- **Work instructions**
Every line of the entries below from the one containing "The height and" to the one containing "Task: Click the 100.0 label on price axis", both ends included, must be written out exactly. No other line belongs in the answer.
═══ Data ═══
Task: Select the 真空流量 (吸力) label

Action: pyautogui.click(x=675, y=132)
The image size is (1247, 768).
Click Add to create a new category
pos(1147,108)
═══
═══ Data ═══
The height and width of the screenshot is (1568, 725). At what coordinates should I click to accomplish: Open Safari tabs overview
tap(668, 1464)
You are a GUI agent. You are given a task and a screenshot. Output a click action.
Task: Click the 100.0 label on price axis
═══
- **Result of the exercise**
The height and width of the screenshot is (1568, 725). At what coordinates should I click to accomplish: Open Safari tabs overview
tap(668, 1464)
You are a GUI agent. You are given a task and a screenshot. Output a click action.
Task: Click the 100.0 label on price axis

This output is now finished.